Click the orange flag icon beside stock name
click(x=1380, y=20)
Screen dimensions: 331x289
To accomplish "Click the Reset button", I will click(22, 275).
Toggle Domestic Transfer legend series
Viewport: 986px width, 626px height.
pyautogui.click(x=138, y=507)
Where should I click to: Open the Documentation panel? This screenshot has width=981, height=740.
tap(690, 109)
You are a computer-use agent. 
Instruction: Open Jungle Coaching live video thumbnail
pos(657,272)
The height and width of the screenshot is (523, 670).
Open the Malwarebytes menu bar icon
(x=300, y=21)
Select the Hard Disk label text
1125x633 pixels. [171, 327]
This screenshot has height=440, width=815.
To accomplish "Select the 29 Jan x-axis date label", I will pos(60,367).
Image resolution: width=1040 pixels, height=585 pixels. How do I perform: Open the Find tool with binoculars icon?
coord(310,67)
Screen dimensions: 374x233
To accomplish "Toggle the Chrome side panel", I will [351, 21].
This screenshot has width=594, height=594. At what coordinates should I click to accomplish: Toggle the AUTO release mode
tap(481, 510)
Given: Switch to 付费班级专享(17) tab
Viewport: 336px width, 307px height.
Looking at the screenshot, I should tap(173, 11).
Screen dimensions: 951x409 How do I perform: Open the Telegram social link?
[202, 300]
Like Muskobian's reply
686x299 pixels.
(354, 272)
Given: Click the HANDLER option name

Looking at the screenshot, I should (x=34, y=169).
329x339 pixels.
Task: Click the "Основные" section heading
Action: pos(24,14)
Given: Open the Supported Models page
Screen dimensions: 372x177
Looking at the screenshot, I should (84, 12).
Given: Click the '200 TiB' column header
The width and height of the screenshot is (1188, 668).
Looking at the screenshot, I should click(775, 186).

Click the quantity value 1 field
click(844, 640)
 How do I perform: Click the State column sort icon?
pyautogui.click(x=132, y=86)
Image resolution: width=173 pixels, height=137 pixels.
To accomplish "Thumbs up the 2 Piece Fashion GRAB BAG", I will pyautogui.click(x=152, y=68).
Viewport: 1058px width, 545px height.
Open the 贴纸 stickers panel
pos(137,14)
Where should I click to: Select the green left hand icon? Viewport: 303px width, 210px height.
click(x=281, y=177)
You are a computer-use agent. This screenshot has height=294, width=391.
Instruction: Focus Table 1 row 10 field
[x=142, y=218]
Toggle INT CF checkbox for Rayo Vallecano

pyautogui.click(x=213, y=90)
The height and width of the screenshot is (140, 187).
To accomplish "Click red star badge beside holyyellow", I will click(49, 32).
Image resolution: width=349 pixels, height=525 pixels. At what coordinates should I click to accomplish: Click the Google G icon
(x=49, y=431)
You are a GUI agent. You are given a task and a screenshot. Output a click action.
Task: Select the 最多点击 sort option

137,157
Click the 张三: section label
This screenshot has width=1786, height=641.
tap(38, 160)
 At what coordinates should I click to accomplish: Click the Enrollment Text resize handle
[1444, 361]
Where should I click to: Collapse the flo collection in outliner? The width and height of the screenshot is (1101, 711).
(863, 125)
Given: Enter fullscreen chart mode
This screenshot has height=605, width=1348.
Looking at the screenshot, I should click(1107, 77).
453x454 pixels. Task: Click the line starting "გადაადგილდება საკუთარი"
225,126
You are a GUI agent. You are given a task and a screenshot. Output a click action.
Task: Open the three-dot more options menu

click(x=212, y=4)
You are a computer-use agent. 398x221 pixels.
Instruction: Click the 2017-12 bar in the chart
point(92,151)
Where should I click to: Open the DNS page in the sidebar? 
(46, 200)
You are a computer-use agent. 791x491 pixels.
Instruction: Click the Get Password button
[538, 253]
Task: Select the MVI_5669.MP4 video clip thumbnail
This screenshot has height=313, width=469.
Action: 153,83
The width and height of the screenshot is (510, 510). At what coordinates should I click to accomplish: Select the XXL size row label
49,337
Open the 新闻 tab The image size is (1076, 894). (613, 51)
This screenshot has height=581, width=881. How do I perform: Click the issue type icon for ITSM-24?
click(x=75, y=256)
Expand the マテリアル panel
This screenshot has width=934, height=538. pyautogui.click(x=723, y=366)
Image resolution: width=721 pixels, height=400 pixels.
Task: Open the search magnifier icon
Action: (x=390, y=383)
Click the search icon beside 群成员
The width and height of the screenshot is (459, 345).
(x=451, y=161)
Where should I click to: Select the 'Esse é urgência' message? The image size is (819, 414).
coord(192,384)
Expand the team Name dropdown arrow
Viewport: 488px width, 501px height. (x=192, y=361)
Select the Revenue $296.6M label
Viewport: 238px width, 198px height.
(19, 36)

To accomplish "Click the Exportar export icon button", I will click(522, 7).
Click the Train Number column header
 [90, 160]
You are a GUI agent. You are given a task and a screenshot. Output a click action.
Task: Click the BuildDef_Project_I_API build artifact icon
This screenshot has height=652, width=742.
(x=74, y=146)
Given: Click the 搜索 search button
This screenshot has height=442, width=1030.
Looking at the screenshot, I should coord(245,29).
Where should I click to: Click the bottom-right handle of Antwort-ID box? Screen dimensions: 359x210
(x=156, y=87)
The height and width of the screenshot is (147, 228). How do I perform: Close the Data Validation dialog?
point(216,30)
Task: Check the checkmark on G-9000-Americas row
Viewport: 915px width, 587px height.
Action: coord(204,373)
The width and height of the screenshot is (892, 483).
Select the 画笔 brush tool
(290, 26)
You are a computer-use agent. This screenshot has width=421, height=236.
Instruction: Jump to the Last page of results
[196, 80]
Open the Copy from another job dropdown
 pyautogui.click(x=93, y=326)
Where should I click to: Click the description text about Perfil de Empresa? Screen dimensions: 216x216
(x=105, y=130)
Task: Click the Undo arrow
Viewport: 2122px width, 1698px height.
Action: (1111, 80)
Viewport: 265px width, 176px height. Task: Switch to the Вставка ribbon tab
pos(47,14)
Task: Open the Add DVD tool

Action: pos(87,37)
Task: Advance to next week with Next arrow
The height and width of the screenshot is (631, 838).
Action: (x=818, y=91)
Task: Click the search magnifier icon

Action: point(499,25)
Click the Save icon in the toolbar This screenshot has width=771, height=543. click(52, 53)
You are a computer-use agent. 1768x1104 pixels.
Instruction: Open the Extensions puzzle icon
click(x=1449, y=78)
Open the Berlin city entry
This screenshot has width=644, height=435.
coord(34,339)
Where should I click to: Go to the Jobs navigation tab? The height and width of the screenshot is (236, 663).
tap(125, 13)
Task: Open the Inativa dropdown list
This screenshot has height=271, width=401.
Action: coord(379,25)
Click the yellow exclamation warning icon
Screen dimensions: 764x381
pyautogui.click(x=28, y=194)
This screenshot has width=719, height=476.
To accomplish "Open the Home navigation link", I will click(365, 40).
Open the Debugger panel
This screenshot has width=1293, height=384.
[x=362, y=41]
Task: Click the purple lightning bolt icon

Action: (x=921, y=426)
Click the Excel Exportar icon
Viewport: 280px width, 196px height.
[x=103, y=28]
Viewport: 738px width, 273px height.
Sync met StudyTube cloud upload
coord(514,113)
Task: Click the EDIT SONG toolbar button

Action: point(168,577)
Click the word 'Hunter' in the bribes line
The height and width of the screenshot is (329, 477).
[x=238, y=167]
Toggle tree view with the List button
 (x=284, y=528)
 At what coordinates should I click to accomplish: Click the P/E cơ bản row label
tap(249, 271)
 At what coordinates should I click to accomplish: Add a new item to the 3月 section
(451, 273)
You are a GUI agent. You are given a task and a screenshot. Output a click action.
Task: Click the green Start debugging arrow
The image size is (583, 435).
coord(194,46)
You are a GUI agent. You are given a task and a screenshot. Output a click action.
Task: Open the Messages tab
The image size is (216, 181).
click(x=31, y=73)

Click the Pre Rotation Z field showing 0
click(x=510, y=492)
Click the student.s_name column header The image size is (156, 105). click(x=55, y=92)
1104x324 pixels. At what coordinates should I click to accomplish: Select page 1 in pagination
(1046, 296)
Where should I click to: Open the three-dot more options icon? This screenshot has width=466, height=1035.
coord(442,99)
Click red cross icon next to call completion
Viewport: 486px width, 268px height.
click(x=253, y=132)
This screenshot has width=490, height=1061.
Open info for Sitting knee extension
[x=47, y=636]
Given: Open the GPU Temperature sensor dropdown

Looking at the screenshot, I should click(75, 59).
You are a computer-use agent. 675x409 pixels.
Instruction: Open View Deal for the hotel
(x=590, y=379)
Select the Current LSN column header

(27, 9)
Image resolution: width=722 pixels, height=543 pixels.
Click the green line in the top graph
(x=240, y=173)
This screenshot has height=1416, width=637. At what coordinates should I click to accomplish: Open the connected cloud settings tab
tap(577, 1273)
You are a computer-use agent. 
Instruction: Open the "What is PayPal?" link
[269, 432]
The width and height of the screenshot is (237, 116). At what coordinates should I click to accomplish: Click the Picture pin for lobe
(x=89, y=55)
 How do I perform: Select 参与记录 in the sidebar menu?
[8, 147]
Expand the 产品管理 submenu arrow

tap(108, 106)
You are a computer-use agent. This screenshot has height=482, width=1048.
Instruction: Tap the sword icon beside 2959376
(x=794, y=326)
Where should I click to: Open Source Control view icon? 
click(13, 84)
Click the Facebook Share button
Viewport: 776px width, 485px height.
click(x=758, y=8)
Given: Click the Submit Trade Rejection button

========================

YOUR ASSIGNMENT – In the material above, find every line with the word "computer" and show it.

RESULT –
You are a computer-use agent. 
You are a computer-use agent. This screenshot has height=294, width=391.
You are a computer-use agent. 398x221 pixels.
You are a computer-use agent. 791x491 pixels.
You are a computer-use agent. This screenshot has width=421, height=236.
You are a computer-use agent. 1768x1104 pixels.
You are a computer-use agent. 675x409 pixels.
You are a computer-use agent. 
You are a computer-use agent. This screenshot has height=482, width=1048.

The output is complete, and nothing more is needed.